# Objective
Please carry on the passage about new value in UK low-carbon electricity markets, picking up after its final sentence.

If the UK instead goes for large carbon capture plants, the flexibility market will be worth almost nothing
Modelling and scenario building is a great way to test out possible futures without having to experiment with the whole electricity system in real time. But, while they can tell us a lot about what technology is required and what it will cost, these scenarios don’t say very much about what kind of value new energy systems will create and for whom.
This is where our research comes in. Together with colleagues, we have analysed how new markets are created and destroyed within these UK electricity system scenarios. These new markets include large-scale low-carbon generation, such as offshore wind or new nuclear power stations, and the provision of new services, such as charging infrastructure for electric vehicles.
Our work shows that in these new markets electricity utilities could access up to £21 billion per year of new value by 2050. In context, that would be worth up to 30% of the total energy market that year.
Understanding how the transition to low-carbon energy might cause certain sectors to grow or shrink is important because, first, it helps utilities plan for the future. Our work shows that large-scale low-carbon generation, for example offshore wind, could be worth up to £8 billion annually by 2050. However, in scenarios in which electricity demand is met through decentralised, smaller-scale systems, big offshore wind farms are needed much less. In that scenario the market would be worth less than £1 billion per year.

# Record excerpts
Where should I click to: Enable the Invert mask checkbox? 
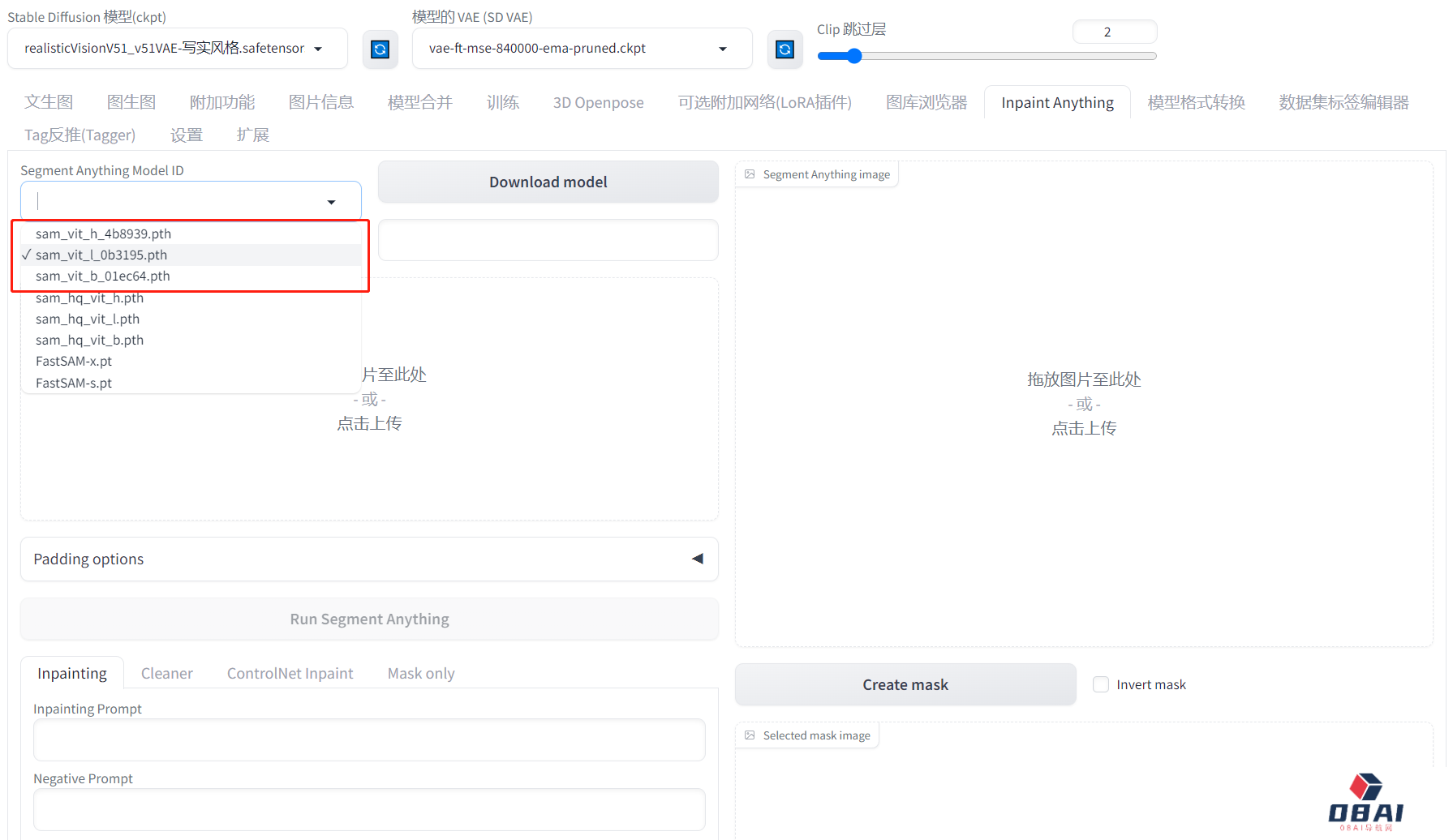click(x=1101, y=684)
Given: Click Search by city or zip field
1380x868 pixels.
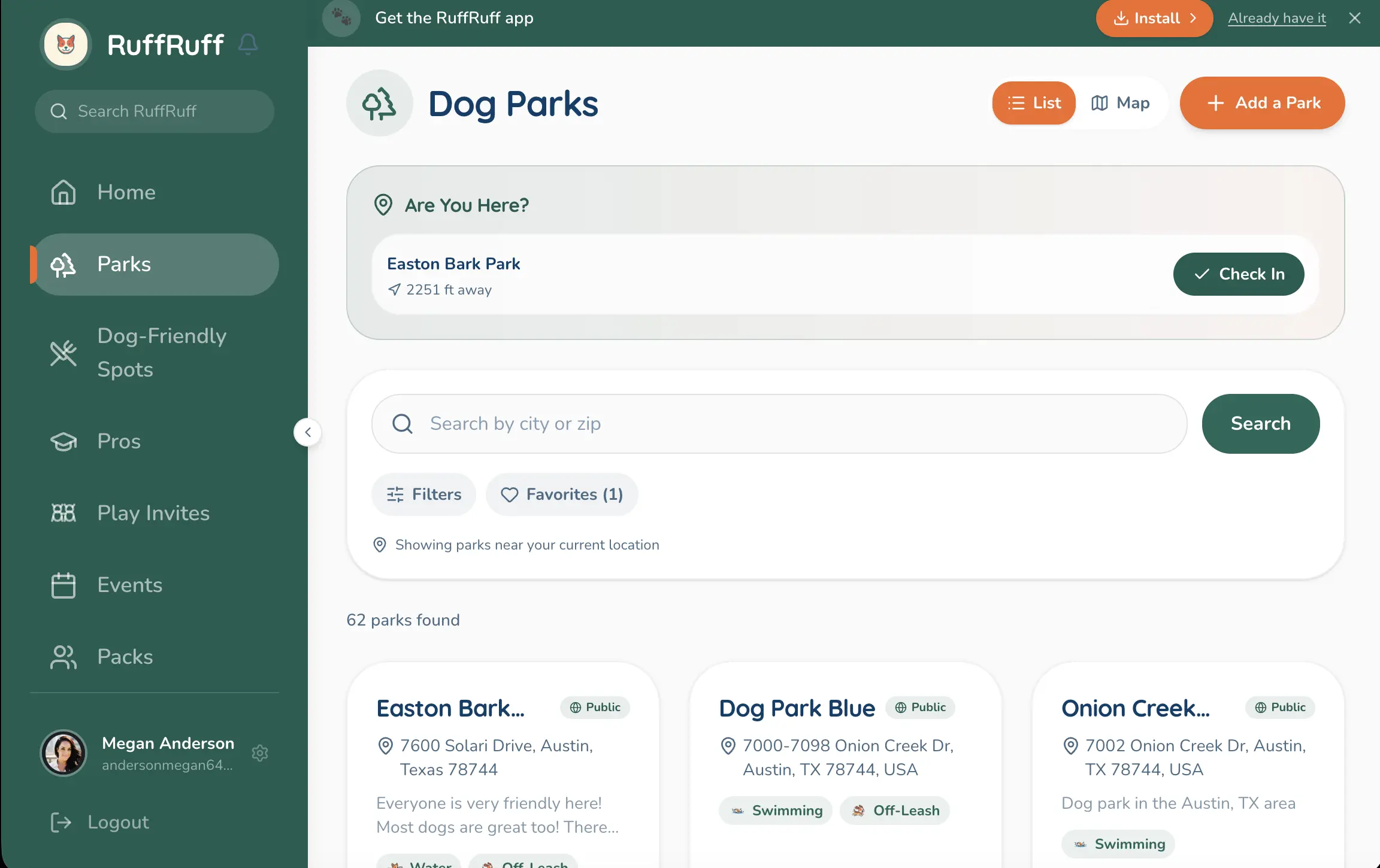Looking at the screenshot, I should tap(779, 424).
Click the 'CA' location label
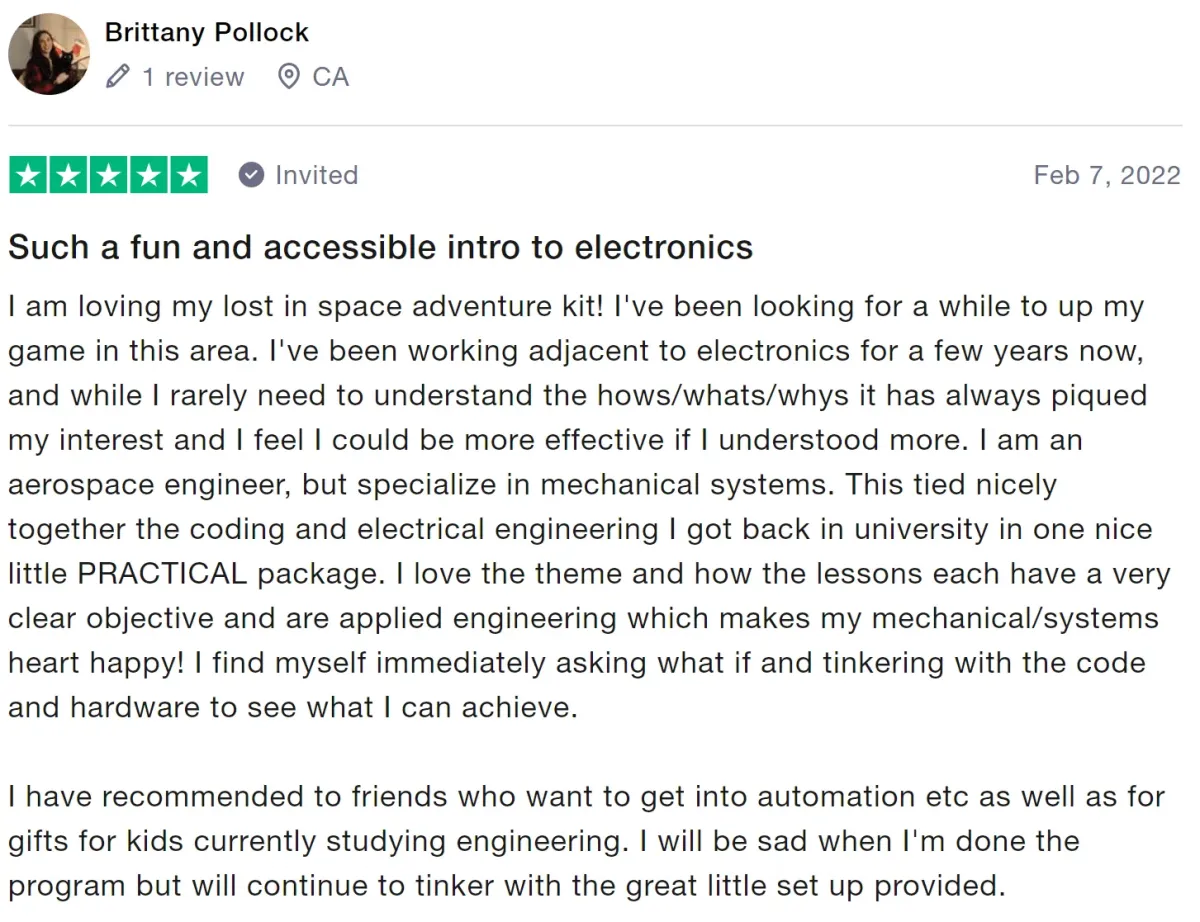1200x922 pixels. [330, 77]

# Result of the exercise
The value created by the UK’s offshore wind farms, nuclear power plants or carbon capture needs to flow towards its citizens, while export opportunities in offshore wind and storage technologies are maximised
Second, focusing always on “cost” as opposed to “opportunity” misses the critical point that new investment leads to new jobs and technological innovation. If the UK focuses on offshore wind or solar, for instance, it would need a plan for when the wind doesn’t blow or the sun doesn’t shine. This would mean a big boost for the “flexibility” market, which includes everything from batteries to services which encourage people to use energy at certain times. In a high-renewables future, it could be worth more than £1 billion per year. But if the UK instead goes for large carbon capture plants, the flexibility market will be worth almost nothing.
Finally, by demonstrating how different markets are created and destroyed in different energy futures, we can better understand the effects of energy policy on market creation. The UK is leading the world in the development of offshore wind power, as shown by a dramatic fall in the cost of government subsidies. Rather than focus on lowest total cost, this type of analysis shows how government can make policies which both achieve low-carbon ambitions and foster new export sectors. This requires innovation policy as well as subsidy support and new environmental regulation.
By calculating the “size of the prize” in clean energy futures our work shows that up to £21 billion of new value is available – but new value for whom? Clean energy policy cannot simply be about developing new technology. The value created by the UK’s offshore wind farms, nuclear power plants or carbon capture needs to flow towards its citizens, while export opportunities in offshore wind and storage technologies are maximised.
Editor’s Note
Stephen Hall is Research Fellow in energy economics and policy at the University of Leeds.
Jeffrey Hardy is Senior Research Fellow at the Grantham Institute for Climate Change and the Environment, Imperial College London.
This article was first published on The Conversation and is republished here with permission from the authors and under the publisher’s Creative Commons licence.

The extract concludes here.